No trip to Italy would be complete without visiting at least some of Tuscany’s most enchanting towns. However, with so many beautiful towns and villages in Tuscany, one more beautiful than another, how do you decide where to go if you only have limited vacation time?

Let’s face it – unless you have at least 2-3 weeks in the region, you won’t have the time to visit every beautiful town. So in this article, we are only focussing on the very best ones, the most beautiful towns of Tuscany.


The good news is that the most beautiful towns of Tuscany from our selection are located within a relatively short driving distance from each other. Therefore, you can see all the best towns in Tuscany without having to spend too many hours in a car.

Here you can find our suggested Tuscany itinerary, but first, let’s take a look at what you can expect to see when visiting the most beautiful towns in Tuscany.

TIP: If you are short on time, it’s possible to visit several Tuscan towns in a day. In that case, it’s best to base yourself in Florence and take organized tours to the other towns. Here are some of the best multi-town tour suggestions: Pisa, Siena, San Gimignano with Lunch and Wine in Chianti or Pisa & Lucca Day Tour with Buccellato Tasting.

Best towns in Tuscany – OVERVIEW

Where to go in Tuscany - most beautiful Tuscan towns


Firenze (Florence) is the cultural capital of Italy with a great collection of some of the most famous art in the world.

Without a doubt, Florence is one of the most beautiful places in Italy and the best town of Tuscany region. No matter how much time you have in Tuscany, Florence should be on your itinerary.

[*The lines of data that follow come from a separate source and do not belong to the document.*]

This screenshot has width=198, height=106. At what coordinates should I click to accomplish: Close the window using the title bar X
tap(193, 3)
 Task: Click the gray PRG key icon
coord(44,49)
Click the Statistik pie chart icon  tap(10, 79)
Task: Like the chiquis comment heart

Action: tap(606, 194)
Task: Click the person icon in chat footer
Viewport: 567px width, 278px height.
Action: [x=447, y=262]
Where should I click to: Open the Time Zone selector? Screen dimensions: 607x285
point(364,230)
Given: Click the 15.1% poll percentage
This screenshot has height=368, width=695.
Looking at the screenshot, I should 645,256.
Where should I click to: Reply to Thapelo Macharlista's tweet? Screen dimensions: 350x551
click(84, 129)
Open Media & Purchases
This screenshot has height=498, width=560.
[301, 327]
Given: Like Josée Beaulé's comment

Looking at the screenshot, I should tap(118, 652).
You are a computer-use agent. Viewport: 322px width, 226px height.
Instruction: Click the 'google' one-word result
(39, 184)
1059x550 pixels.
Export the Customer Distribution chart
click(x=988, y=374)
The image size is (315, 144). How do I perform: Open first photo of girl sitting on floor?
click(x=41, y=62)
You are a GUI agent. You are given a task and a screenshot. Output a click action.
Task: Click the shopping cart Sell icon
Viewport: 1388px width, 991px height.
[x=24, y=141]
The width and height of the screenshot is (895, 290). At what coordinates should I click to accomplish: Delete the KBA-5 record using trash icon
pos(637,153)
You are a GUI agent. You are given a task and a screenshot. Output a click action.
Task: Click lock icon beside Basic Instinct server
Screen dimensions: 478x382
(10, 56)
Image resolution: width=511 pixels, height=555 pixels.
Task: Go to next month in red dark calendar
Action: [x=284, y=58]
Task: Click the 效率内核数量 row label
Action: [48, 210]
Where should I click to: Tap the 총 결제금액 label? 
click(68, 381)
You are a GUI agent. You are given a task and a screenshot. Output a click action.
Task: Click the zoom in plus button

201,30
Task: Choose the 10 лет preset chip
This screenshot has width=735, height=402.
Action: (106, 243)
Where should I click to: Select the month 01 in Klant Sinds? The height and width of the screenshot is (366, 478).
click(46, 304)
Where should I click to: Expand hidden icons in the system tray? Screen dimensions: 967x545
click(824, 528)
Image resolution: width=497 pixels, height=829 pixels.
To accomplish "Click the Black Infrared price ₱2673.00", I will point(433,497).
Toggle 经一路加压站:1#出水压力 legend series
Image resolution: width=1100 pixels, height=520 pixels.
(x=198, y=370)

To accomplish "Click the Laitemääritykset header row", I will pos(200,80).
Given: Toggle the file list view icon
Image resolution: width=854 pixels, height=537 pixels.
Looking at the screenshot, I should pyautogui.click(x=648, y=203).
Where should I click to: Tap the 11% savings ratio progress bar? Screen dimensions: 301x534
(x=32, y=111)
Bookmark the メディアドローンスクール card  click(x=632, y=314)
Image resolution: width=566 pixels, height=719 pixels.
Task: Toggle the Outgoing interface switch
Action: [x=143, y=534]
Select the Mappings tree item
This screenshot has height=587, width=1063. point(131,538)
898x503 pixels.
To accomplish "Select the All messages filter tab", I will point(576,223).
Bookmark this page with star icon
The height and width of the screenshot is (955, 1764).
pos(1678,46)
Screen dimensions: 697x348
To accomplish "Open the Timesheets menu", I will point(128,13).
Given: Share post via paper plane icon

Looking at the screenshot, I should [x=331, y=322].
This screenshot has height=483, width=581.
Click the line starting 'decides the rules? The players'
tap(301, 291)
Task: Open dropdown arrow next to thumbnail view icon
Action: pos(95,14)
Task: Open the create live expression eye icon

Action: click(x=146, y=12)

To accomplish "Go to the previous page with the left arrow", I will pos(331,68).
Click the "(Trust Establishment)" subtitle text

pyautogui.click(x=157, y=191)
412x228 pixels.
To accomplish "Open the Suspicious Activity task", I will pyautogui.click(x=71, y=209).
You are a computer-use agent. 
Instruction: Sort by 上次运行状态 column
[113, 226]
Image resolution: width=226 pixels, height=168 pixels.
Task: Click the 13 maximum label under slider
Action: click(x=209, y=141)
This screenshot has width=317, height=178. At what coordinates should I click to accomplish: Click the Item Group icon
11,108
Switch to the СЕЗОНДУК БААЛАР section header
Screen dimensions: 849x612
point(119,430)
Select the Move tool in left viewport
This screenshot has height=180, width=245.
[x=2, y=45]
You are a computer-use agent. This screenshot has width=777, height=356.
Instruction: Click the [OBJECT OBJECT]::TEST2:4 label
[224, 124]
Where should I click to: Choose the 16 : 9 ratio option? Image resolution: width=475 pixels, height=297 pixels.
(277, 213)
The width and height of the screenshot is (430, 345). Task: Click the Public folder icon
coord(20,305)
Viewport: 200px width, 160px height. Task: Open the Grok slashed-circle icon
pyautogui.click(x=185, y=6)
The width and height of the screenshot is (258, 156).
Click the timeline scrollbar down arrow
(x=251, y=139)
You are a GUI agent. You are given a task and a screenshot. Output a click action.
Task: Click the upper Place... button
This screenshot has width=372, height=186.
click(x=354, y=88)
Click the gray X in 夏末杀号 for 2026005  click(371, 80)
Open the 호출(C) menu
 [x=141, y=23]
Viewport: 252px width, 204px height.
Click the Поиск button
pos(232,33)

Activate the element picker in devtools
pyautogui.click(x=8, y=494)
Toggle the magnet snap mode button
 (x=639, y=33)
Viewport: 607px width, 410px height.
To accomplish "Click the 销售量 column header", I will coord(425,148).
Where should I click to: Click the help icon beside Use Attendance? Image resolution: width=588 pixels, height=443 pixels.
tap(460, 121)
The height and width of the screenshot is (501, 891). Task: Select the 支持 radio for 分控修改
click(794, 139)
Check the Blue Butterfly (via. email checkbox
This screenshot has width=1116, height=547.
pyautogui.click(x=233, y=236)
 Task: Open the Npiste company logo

While you could spend several days in Florence, most tourists only visit this most famous town of Tuscany for a day or two. Below you can find our suggestions for the best things to see and do in Florence

Duomo of Florence

Basilica di Santa Maria del Fiore, the Duomo, is the most famous landmark in Florence. Visit the cathedral, go up inside its spectacular dome and check out Campanile – the bell tower.

TIP: If you don’t want to spend the whole day waiting in line, get skip the line tickets for the Duomo tower. This ticket also includes entrance to the Cathedral, the Crypt, the Baptistry, and Museo dell’Opera. Alternatively, I recommend this highly-rated skip-the-line Duomo guided tour. You have to book in advance!

Florence is a must in any Tuscany itinerary

Uffizzi Gallery

The Galleria deli Uffizi hosts works of art by Botticelli, Michelangelo, Raffaelo and Leonardo da Vinci, just to name a few of the most famous artists. Perfect place to escape the heat of the day in summer.

If you visit just one museum in Tuscany, make it the Uffizzi Gallery. It’s a must!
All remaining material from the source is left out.